EXERCISE AIM: Give again every line from the one with "เกี่ยวกับโอเพนแชท (462, 1659)" through the last line of the data, exactly, and leave out the lines before it.

Excerpts from a dataset:
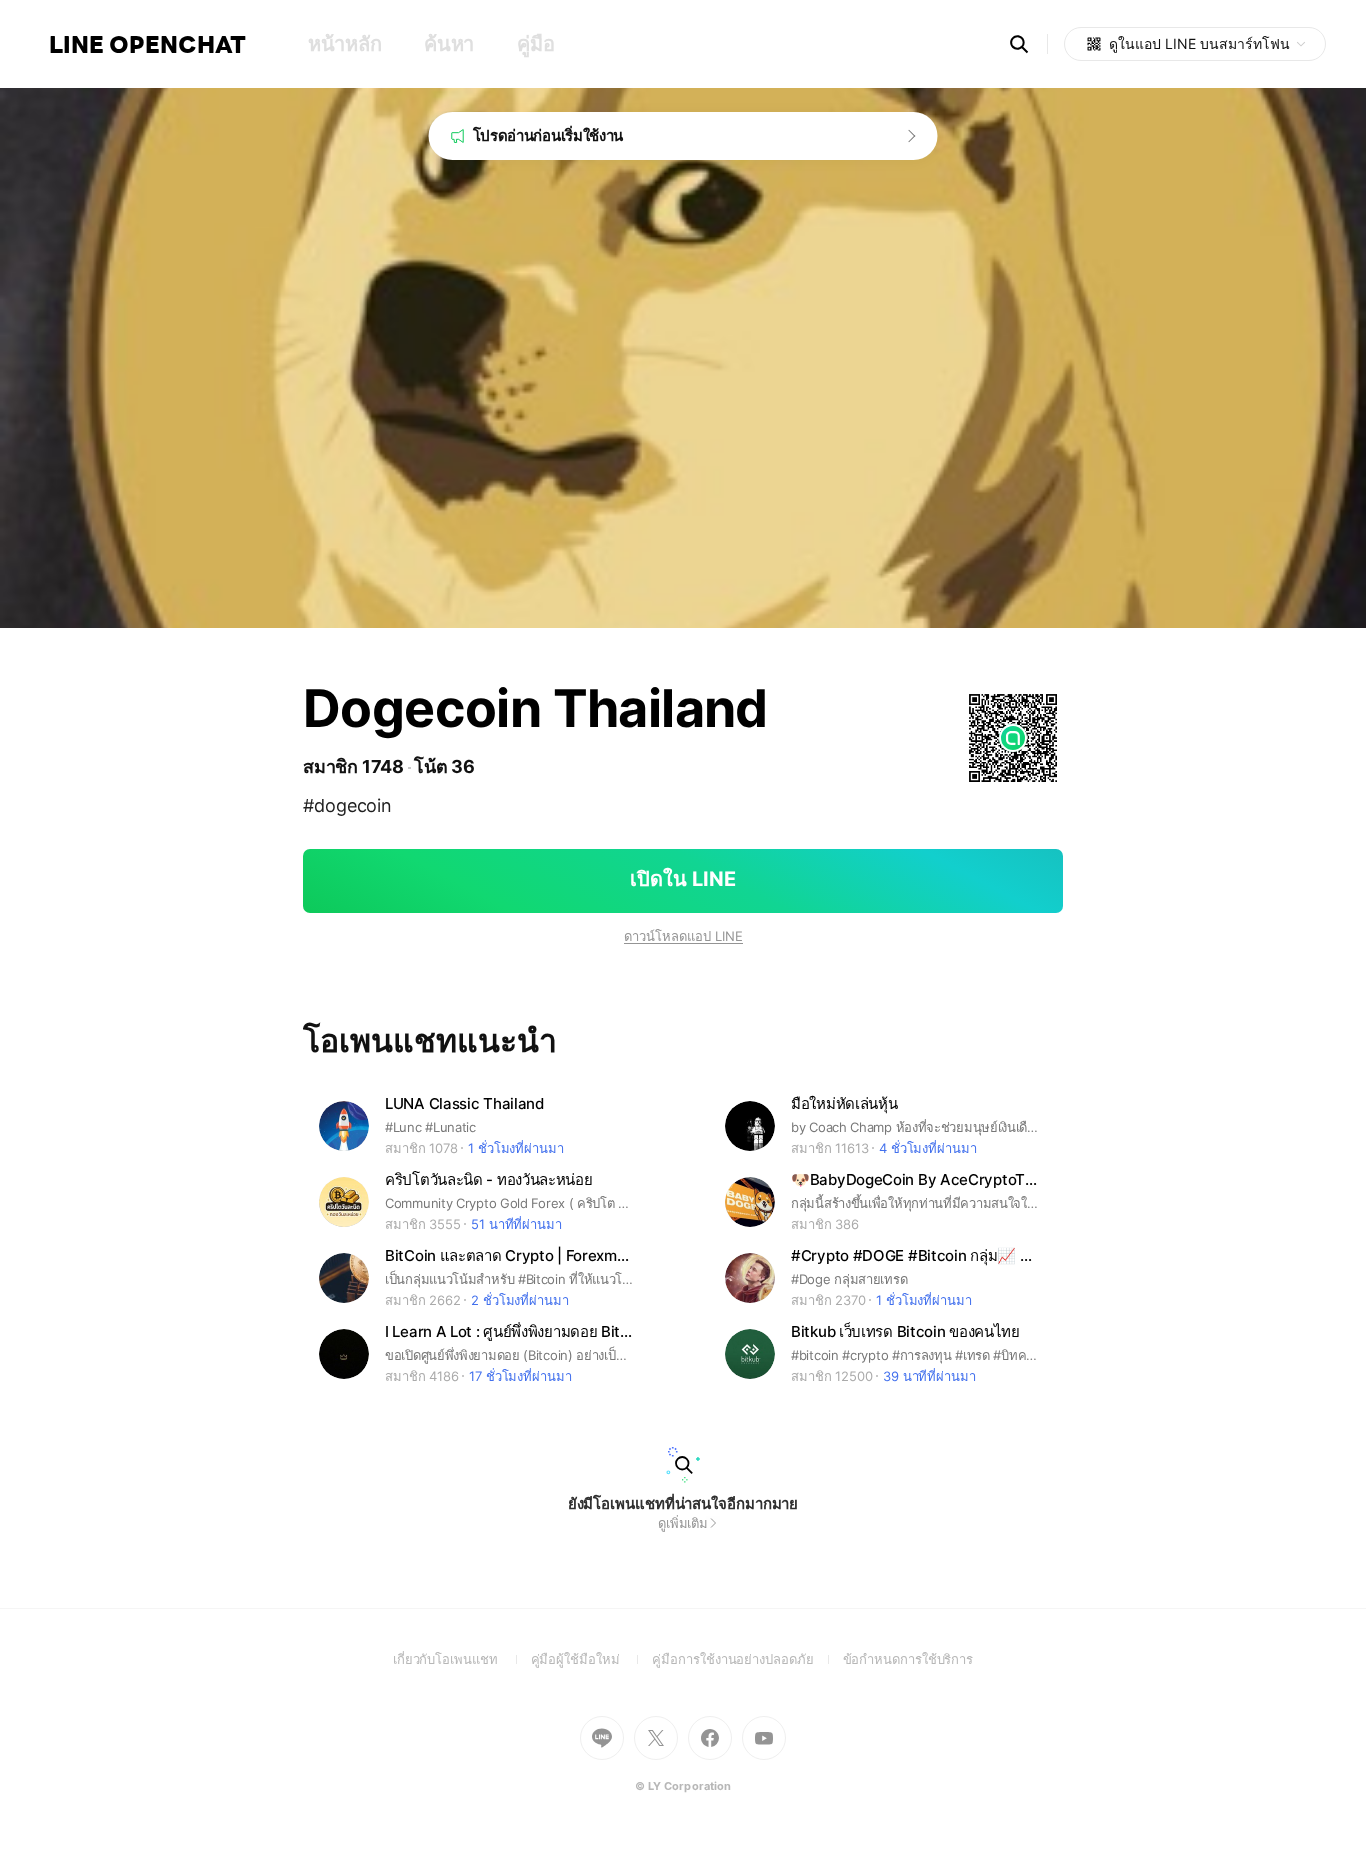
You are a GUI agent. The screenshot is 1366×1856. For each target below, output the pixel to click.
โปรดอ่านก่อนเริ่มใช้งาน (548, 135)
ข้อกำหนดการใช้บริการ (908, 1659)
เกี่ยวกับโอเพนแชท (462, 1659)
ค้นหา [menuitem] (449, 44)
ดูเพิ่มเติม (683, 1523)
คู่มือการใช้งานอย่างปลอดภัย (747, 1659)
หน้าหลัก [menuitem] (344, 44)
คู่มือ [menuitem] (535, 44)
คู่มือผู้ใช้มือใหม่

WRITTEN ANSWER:
เกี่ยวกับโอเพนแชท (462, 1659)
ค้นหา [menuitem] (449, 44)
ดูเพิ่มเติม (683, 1523)
คู่มือการใช้งานอย่างปลอดภัย (747, 1659)
หน้าหลัก [menuitem] (344, 44)
คู่มือ [menuitem] (535, 44)
คู่มือผู้ใช้มือใหม่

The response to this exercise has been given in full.